William Morrow
Featuring: Emma Endicott; Cassie Pringle; Kat de Noir
416 pages ISBN: 0063259869 EAN: 9780063259867 Kindle: B0CV7SJ7QX Hardcover / e-Book / audiobook Add to Wish List
Beatriz Williams, Lauren Willig & Karen White, dubbed Team W, have collaborated on a number of delightful historical fiction books that I have gobbled up with glee, and are almost always my choice when it’s my turn to choose a book for my book club to read. THE AUTHOR'S GUIDE TO MURDER is a decided change from their usual captivating fare. Rather than their elegantly researched and presented historical stories, THE AUTHOR'S GUIDE TO MURDER is a decidedly tongue-in-cheek satire of the literary world and has a wacky cozy murder mystery at its core.
After the locked room murder of a supposed literary superstar at a writing conference in a remote Scotland castle, three American authors reluctantly join forces to clear their names and uncover the real killer.

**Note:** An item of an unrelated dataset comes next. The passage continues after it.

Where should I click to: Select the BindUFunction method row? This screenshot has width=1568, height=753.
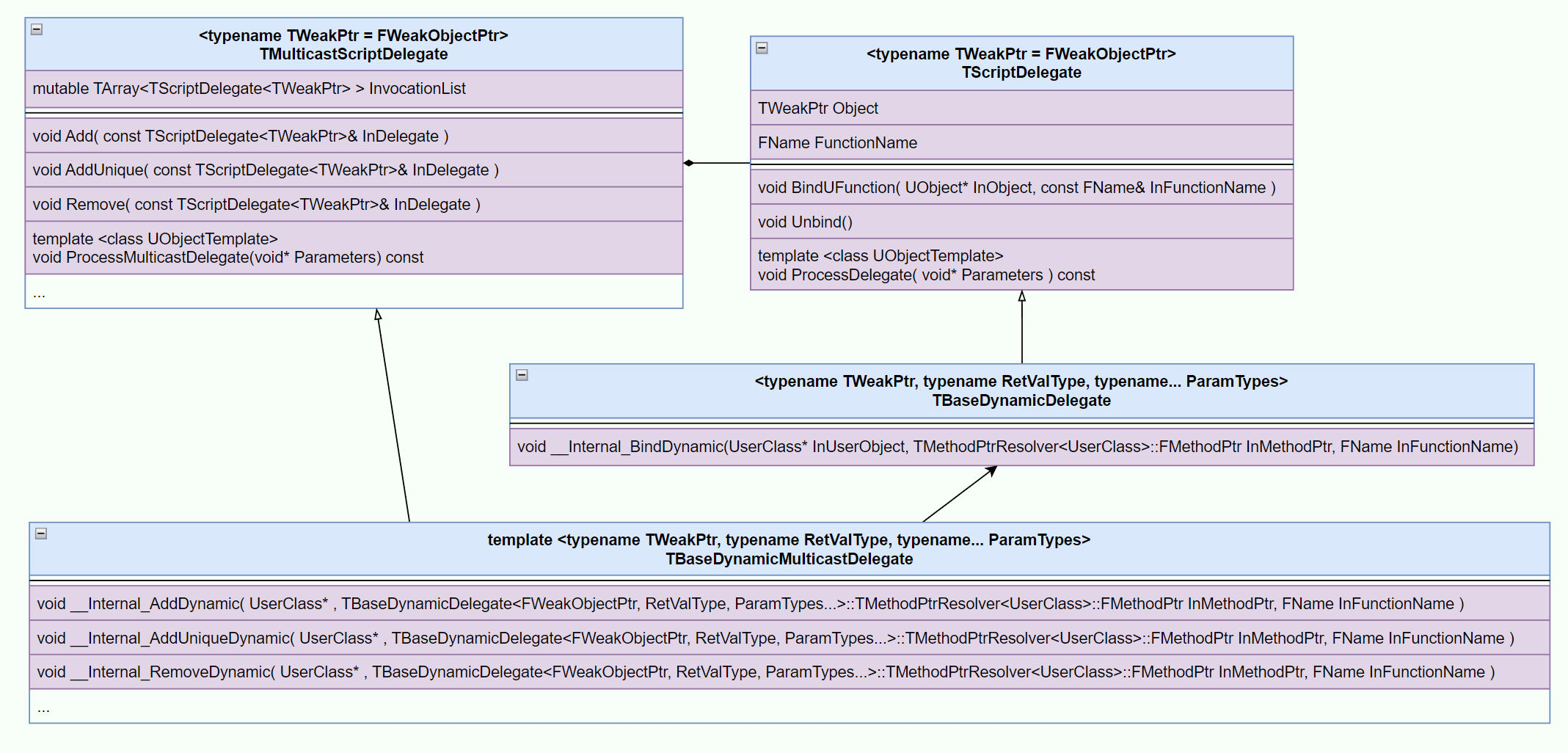(1021, 188)
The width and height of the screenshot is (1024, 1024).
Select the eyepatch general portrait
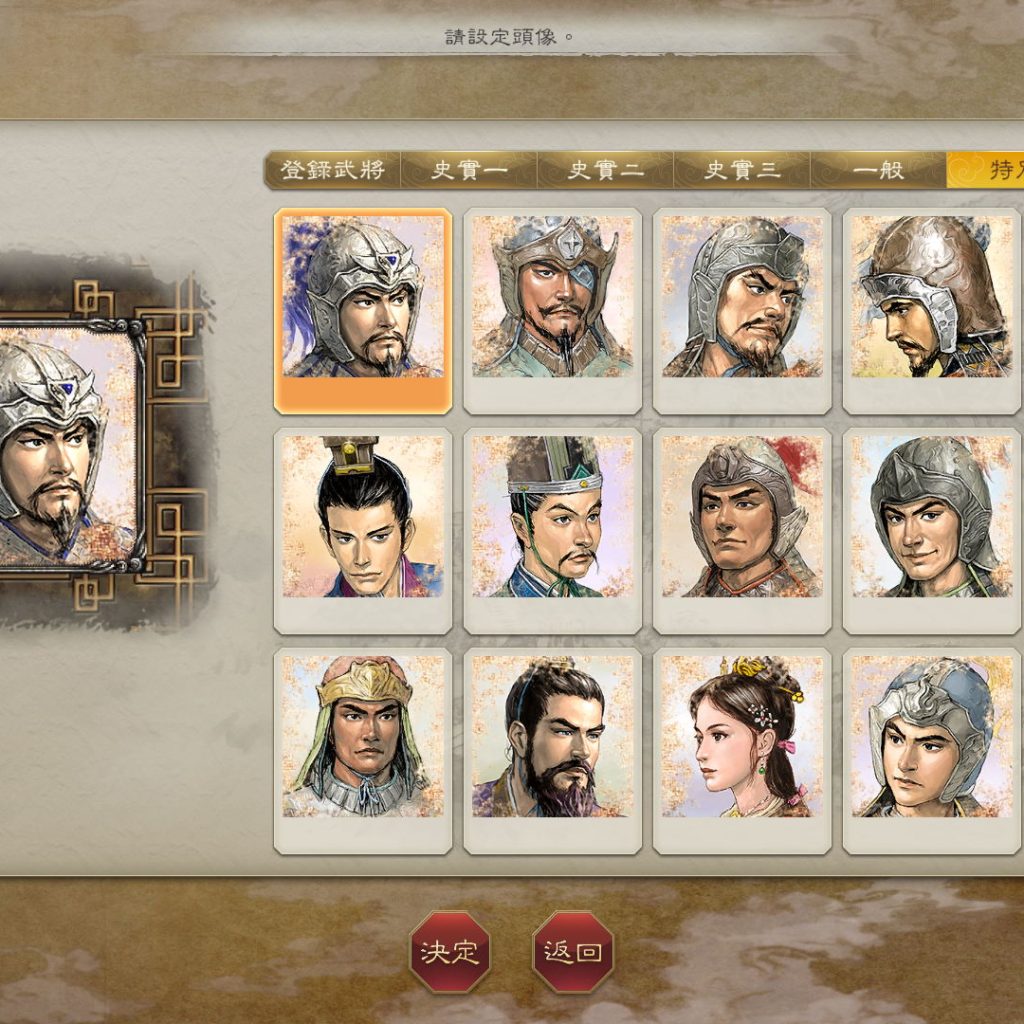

The so-called superstar is a creep of the first order, and everyone rightfully wanted him dead. The local detective inspector has a plethora of suspects to dig through. One of the fun constructs at the beginning of the book is the start of each chapter with a segment of a police interview with a different author, giving us information in dribs and drabs. Sadly, the reader loses this enjoyable element in the early part of the book.
The story is told from the alternating viewpoints of each of the three American authors. We have the housewifely mother-of-six who writes cozy mysteries. There’s the threadbare and uptight New Englander who writes detailed historical fiction with massive footnotes. And there’s the vampy erotica author with a jaded heart and a snarky attitude. These characters are such caricatures that I found them a bit off-putting. By the time the reader gets to know their backstories, I already disliked them so much that their personal histories did not make them any more sympathetic as characters to me.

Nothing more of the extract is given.